======== Passage

Monday, April 12, 2010

It's a plan ... sort of

The "colleagues" – namely eurozone finance ministers - must have been pretty desperate (or worried) to turn out on a Sunday, although it was a teleconference rather than a physical meeting. Even then, what they seem to have announced could have waited until tomorrow ... or not. What do they know that we don't?

That would be a stupid question if it was meant as anything other than a rhetorical device, highlighting that, when it comes to Greek finances, more than a few things do not add up. And we're not just thinking about the accounts.

Anyhow, the news came officially at an afternoon press conference in Brussels, following which Bloomberg and others reported that a "rescue package" had been cobbled together for Greece, worth "as much as €45 billion".

This is to cover the €11.6 billion needed by the end of May to cover maturing bonds, on top of another €20 billion by the end of the year to pay debt coupons and finance this year's deficit.

As to following years, it was well into the evening before Reuters issued a correction, stating that the aid would be "significantly higher" than €40 billion. This was from an unnamed official who said "it would be logical" for it to amount to some €80 billion over the next three years.

And, contrary to earlier predictions - the money will be available at a variable rate, but below what it would cost it on the market. The level is currently calculated at about five percent for the member state contribution, and less for the €10-15 billion coming from the IMF.

Nevertheless, Greece is still declaring that it intends to seek money from the market. Only in the event that it is unable to get the requisite finance will it ask for the help, when an as yet unspecified "mechanism" kicks in. Or, that is the theory. In fact, there is an amount of incoherence in the statements.

Contrary to the public optimism of the Greek government, the Eurogroup – as it likes to call itself – says it is offering the loans at "non-concessional interest rate", in order to "set incentives for Greece to return to market financing." This makes it sound as if the loans are a done deal, with Greece already planning to take them up.

On the other hand, Luxembourg prime minister Jean-Claude Juncker (pictured), who chaired the tele-conference is saying officially that the money would come only "if needed". But it seems this is said at the behest of the Germans. It is they who are saying that Greece needs to try, and fail, to borrow on financial markets before it gets help – and this may be for domestic consumption.

Quite how the markets will react is anyone's guess – no doubt traders and bankers too are trying to work out precisely what is going on. We will be seeing some sort of a response later today. A Greek finance ministry official says that the reaction over the next few days "will determine future developments."

But that hasn't stopped Greece's prime minister George Papandreou crowing. "With today's decision," he said, "Europe sends a very clear message that no one, any longer, can play with our common currency, no one can play with our common fate."

This sounds an awful lot like hubris. The man may yet have to eat his words.

================

=== Tasks to complete ===
1. In the post on the Greek rescue package, why does the Eurogroup say it is offering the loans at a "non-concessional interest rate"? Answer in one to three sentences.
2. Rewrite the part of the post on the Greek rescue package between "This is to cover" and "this year's deficit.", inclusive, replacing "maturing bonds" with "expiring bonds".
The lines after this point play no part in the exercise.

======== Information given

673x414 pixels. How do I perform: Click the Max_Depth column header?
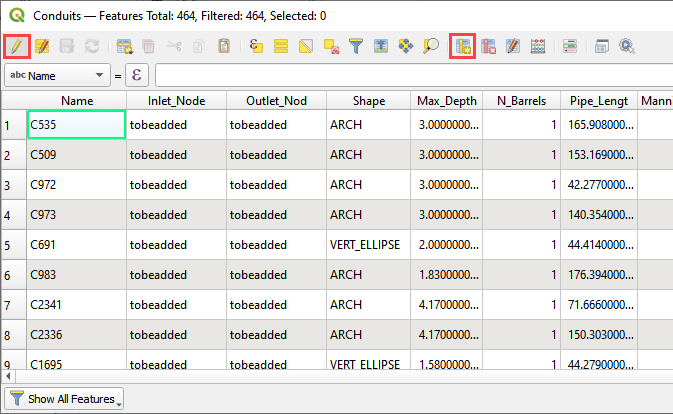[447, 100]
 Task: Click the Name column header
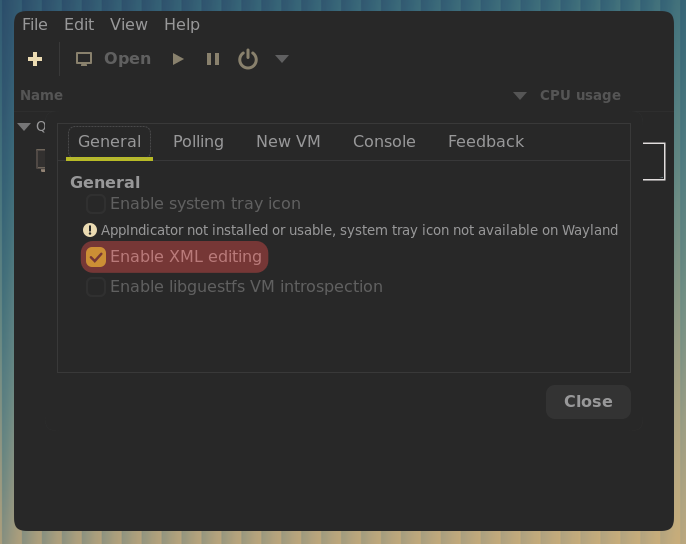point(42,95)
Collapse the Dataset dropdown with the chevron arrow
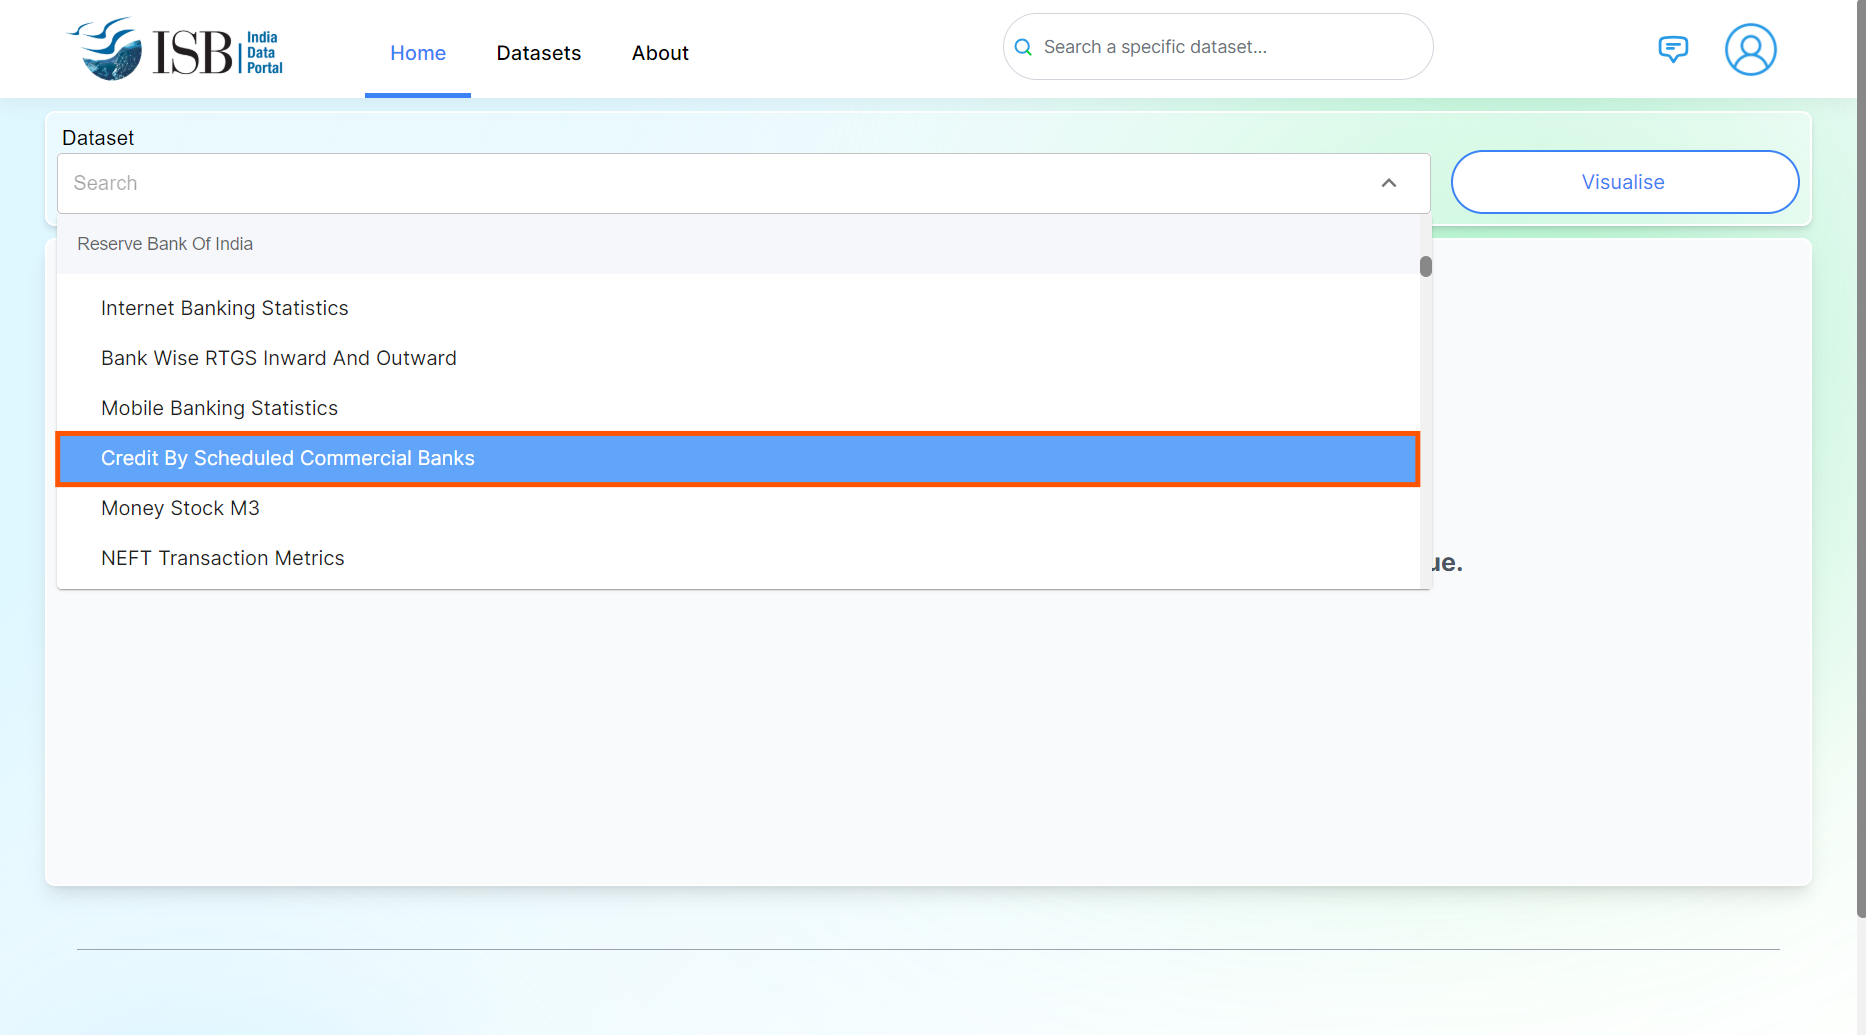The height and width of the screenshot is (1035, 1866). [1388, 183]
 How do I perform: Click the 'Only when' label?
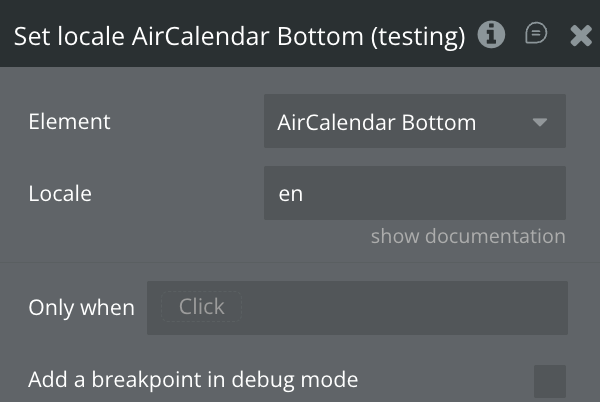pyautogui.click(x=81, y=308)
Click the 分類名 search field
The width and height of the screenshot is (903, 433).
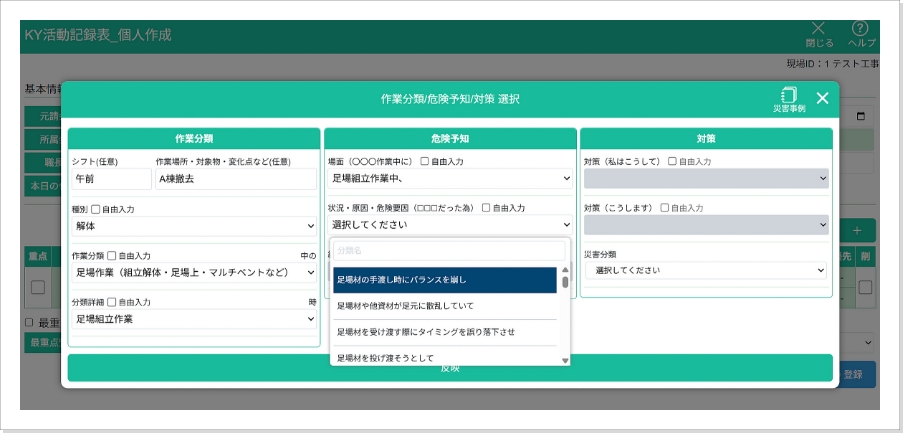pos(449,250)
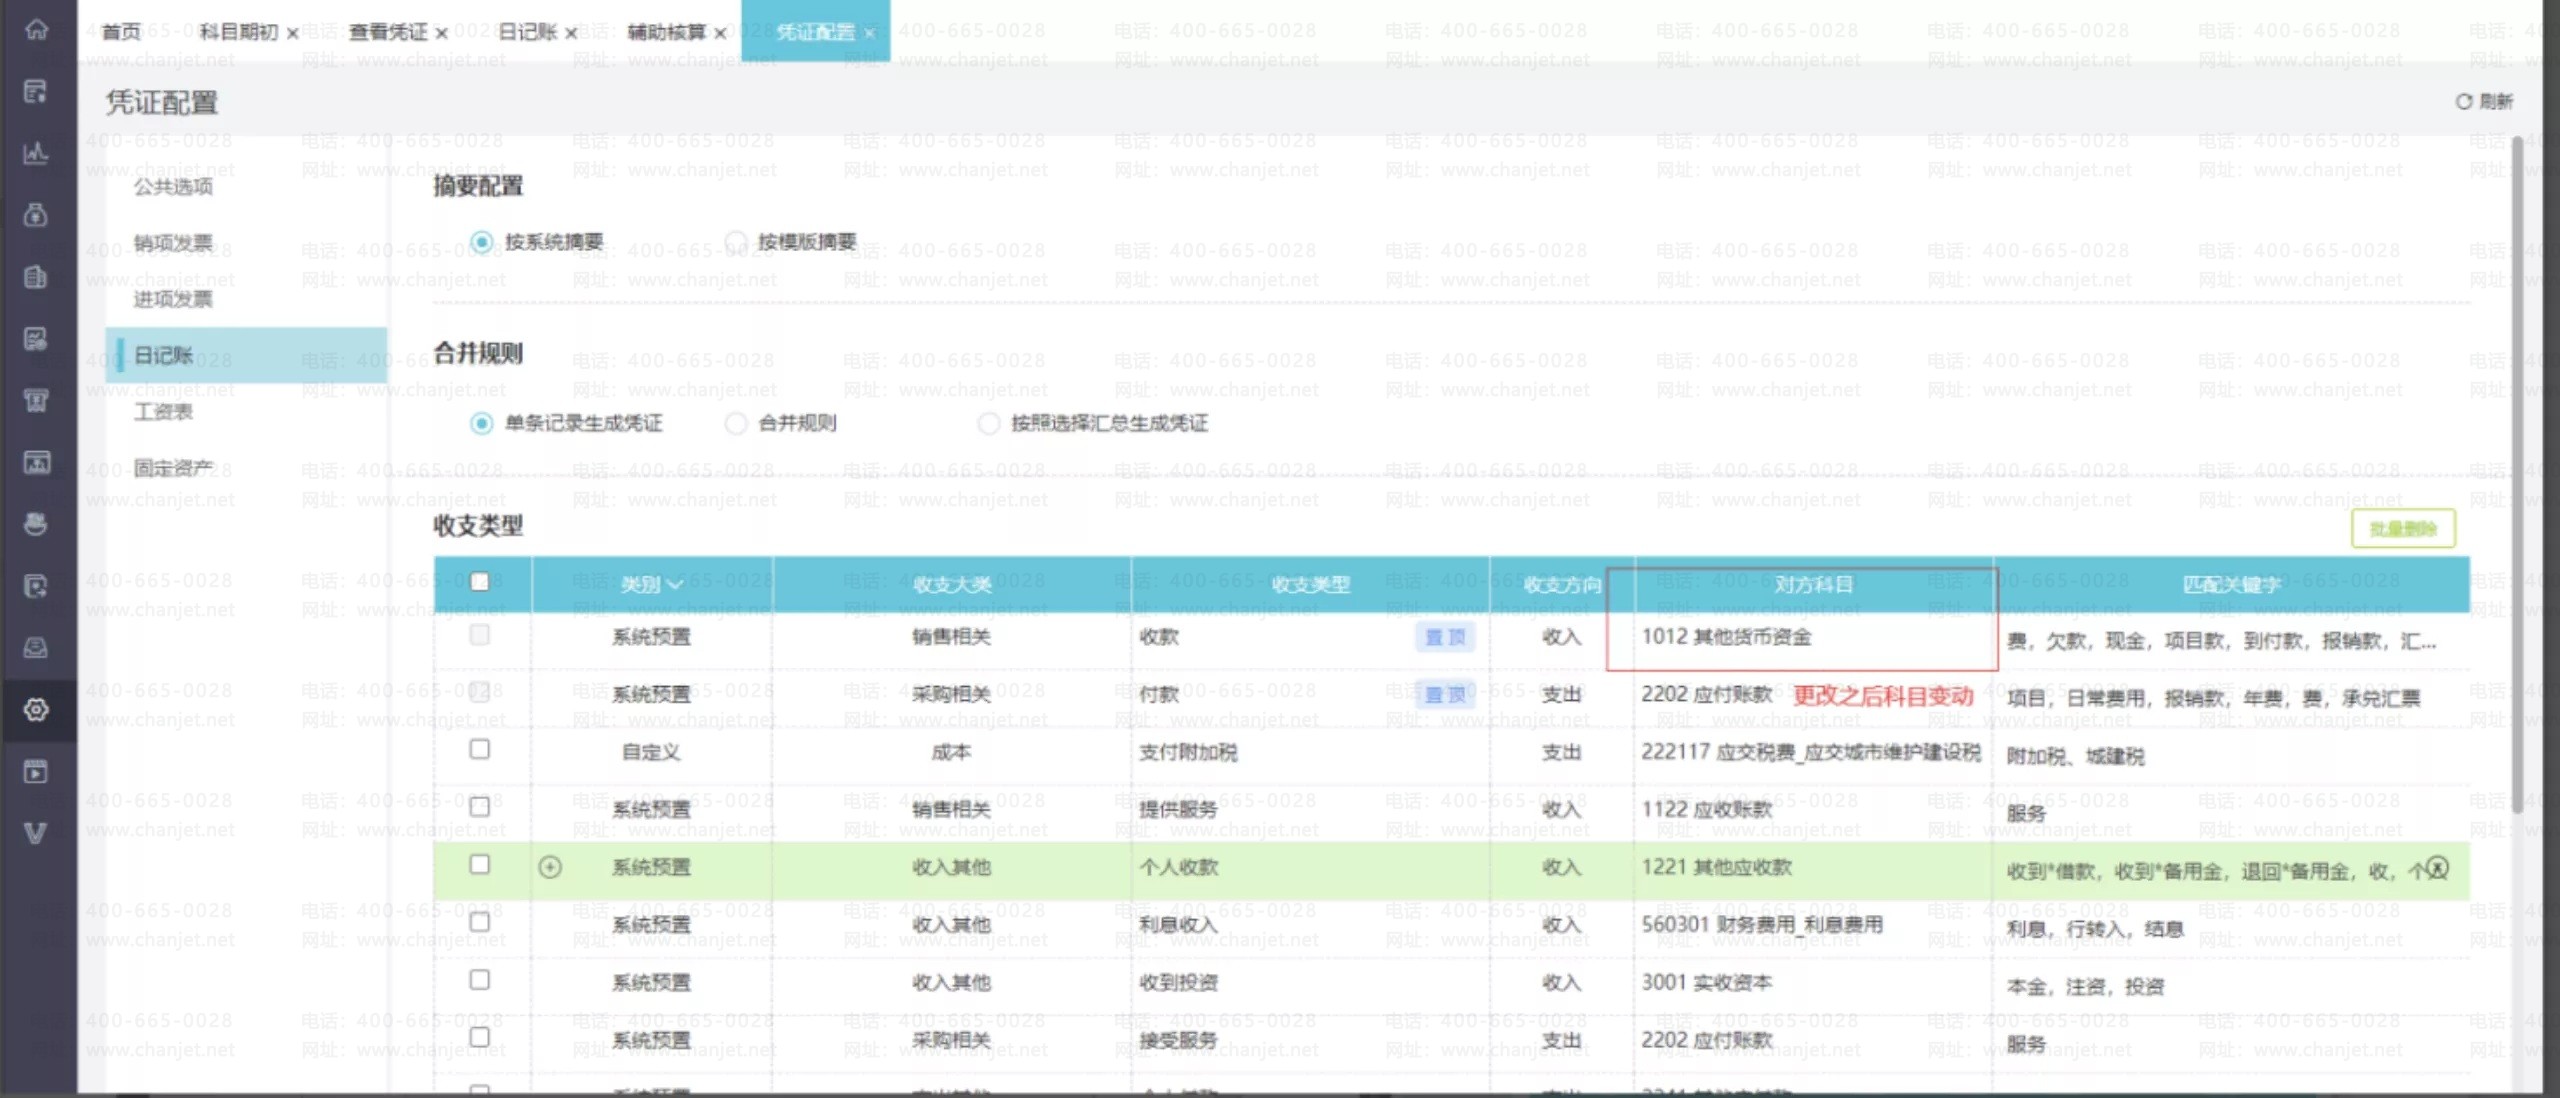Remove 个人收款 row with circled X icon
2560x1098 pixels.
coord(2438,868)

================

=== Task results ===
1. The Eurogroup says it is offering the loans at a non-concessional interest rate to "set incentives for Greece to return to market financing." The rate is meant to encourage Greece to borrow on the market again rather than rely on the loans.

2.
This is to cover the €11.6 billion needed by the end of May to cover expiring bonds, on top of another €20 billion by the end of the year to pay debt coupons and finance this year's deficit.